- _Material provided_:
------------------------------------------------------------

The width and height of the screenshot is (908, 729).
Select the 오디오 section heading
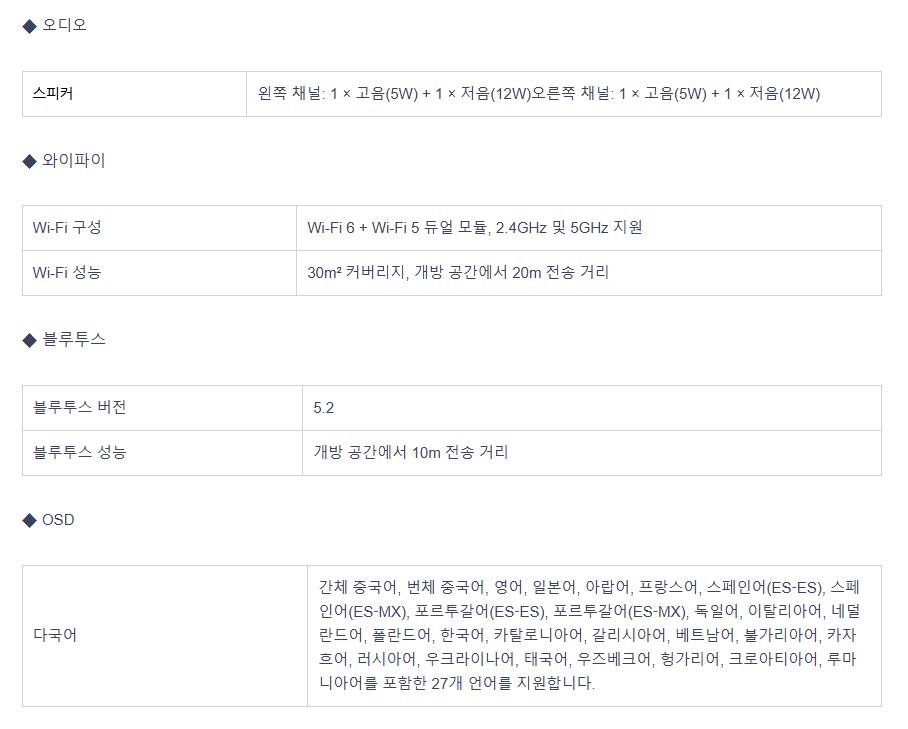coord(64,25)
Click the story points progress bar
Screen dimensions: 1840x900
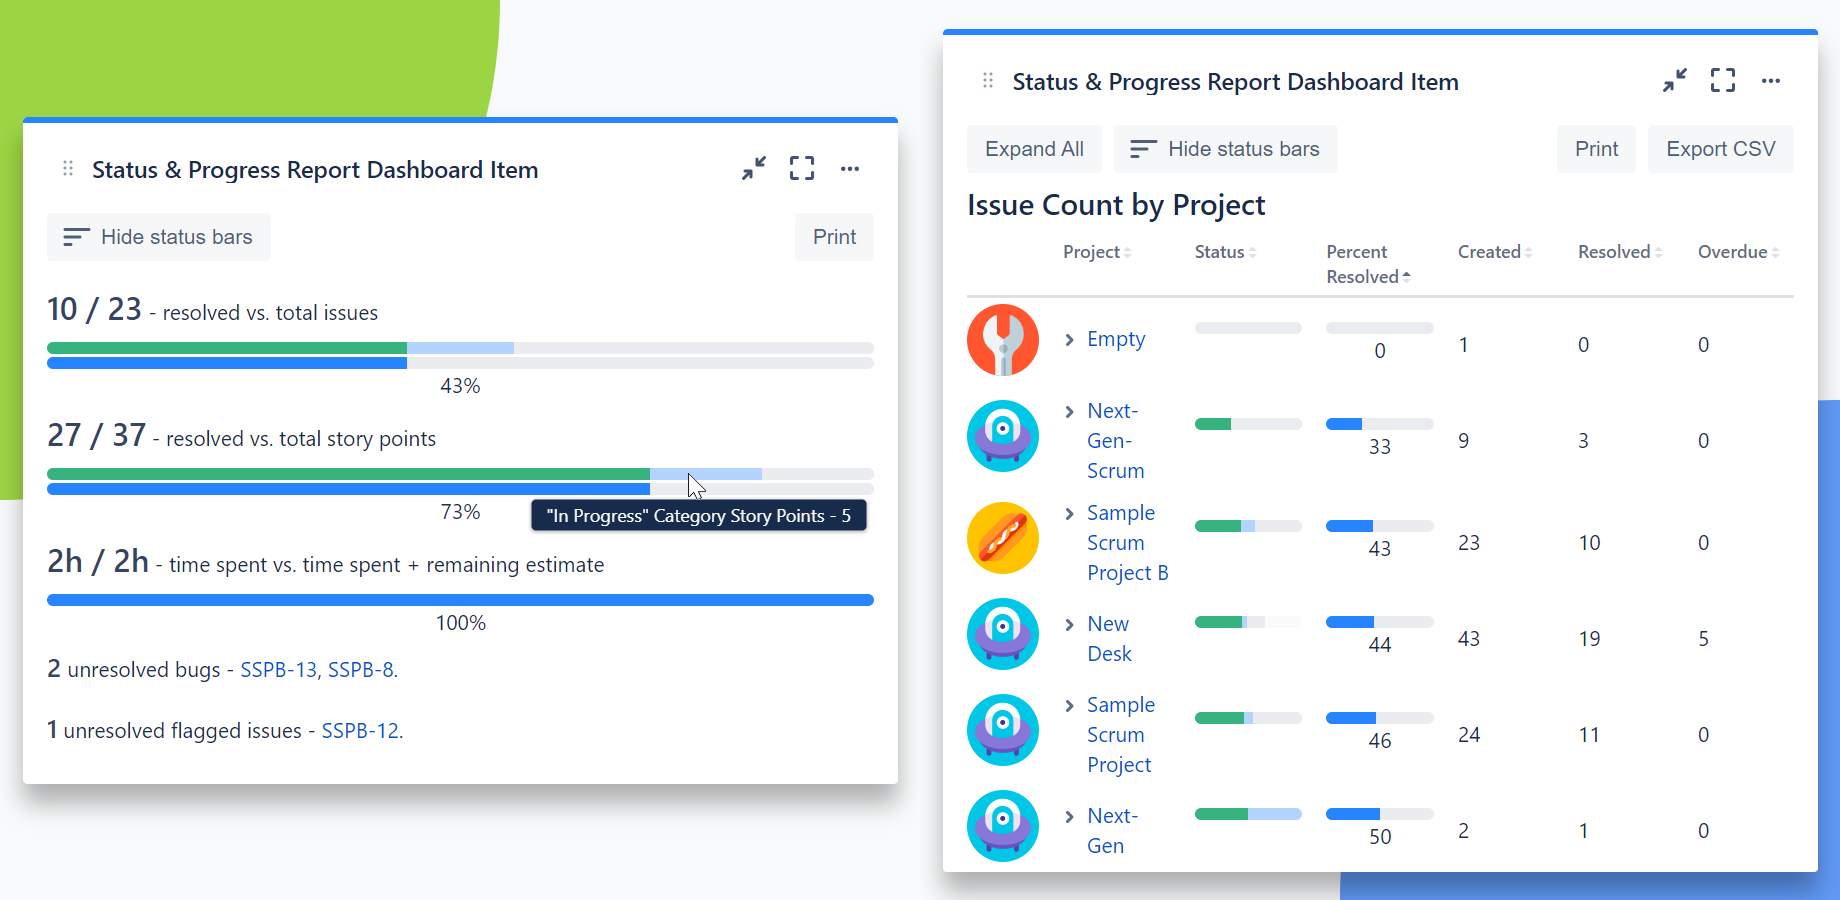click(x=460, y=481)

------------------------------------------------------------

- _Assignment_: Write out, exactly and only, the lines from the one containing "Click the story points progress bar" through the last line of the material above. Pictures do not go in the copy.

- _Solution below_:
Click the story points progress bar
Screen dimensions: 1840x900
click(x=460, y=481)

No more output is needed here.